Excessive expression of progranulin leads to neurotoxicity rather than neuroprotection.

Frontotemporal dementia (FTD) is an early onset form of dementia characterized by frontotemporal lobar atrophy accompanied by behavioral, personality, language, and motor deficits. Heterozygous mutations in GRN gene encoding progranulin (PGRN) are the genetic causes of FTD. Since PGRN is a neurotrophic and anti-inflammatory factor, most FTD-related PGRN mutations are thought to cause FTD due to haploinsufficiency.

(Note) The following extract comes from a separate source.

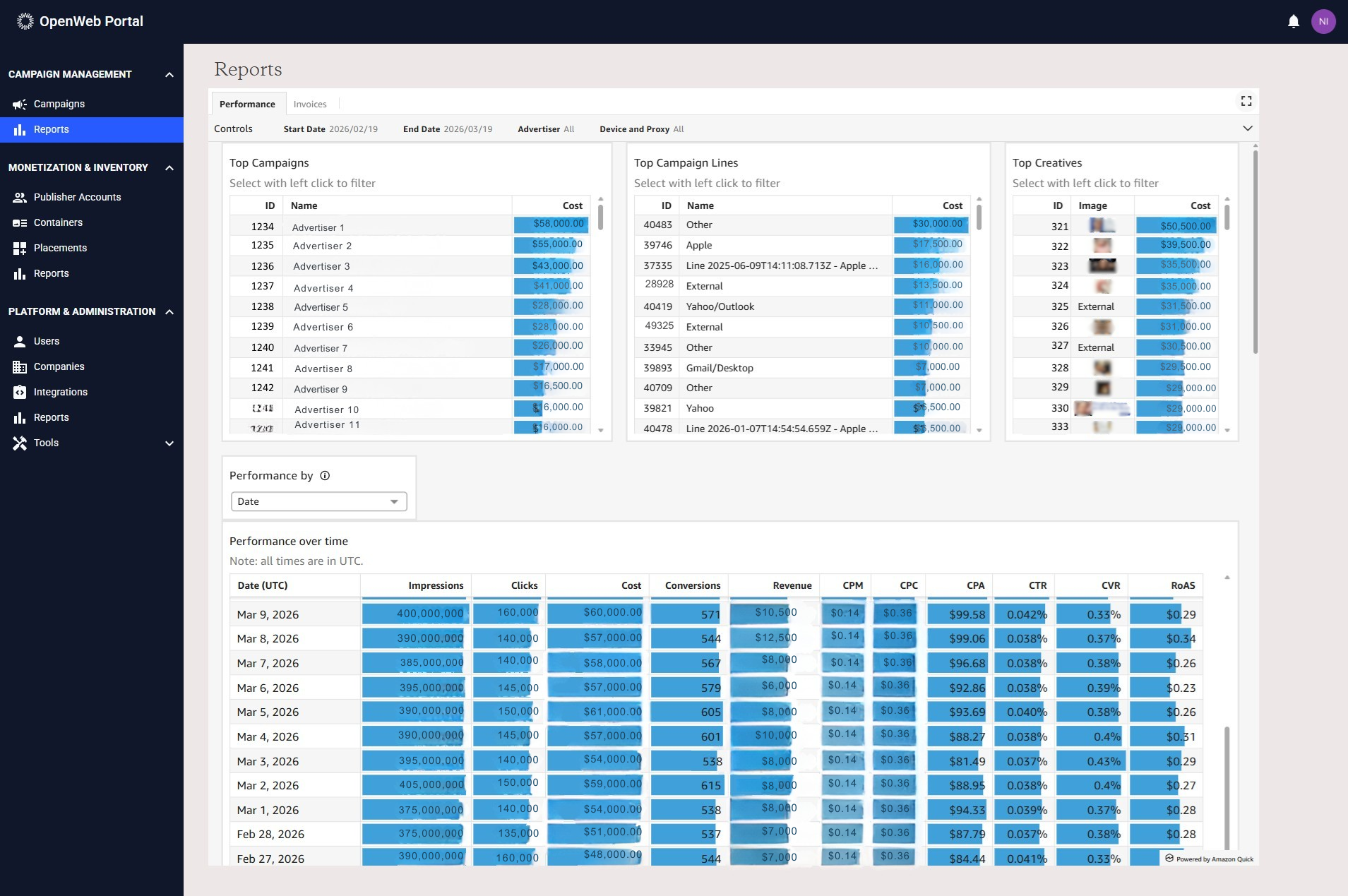This screenshot has height=896, width=1348.
Task: Select the Performance tab
Action: tap(247, 104)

Therefore, therapies that increase PGRN levels by the administration of recombinant PGRN or viral vectors are attracting attention as an approach to the treatment of FTD. However, the mechanisms underlying the neuroprotective effects of PGRN remain unclear. To investigate the neuroprotective mechanisms of PGRN in vivo, we generated human PGRN transgenic (Tg) mice using the CAG promoter. Unexpectedly, mice overexpressing wild-type human PGRN showed a shortened lifespan and cerebellar dysfunction, including the loss of Purkinje cells. Furthermore, PGRN Tg mice developed cognitive impairment, gliosis, and lysosomal abnormalities. FTD-causative R432C-PGRN mutant Tg mice also showed FTD-like phenotypes, such as neuronal loss, gliosis, and behavioral deficits. In cultured cells, overexpression of PGRN induced endoplasmic reticulum (ER) stress and apoptotic cell death, suggesting that continuous increases in PGRN expression through viral vectors or genetic manipulation are neurotoxic and that PGRN-replacement therapy may be required to maintain optimal PGRN levels for each neuron type and brain region.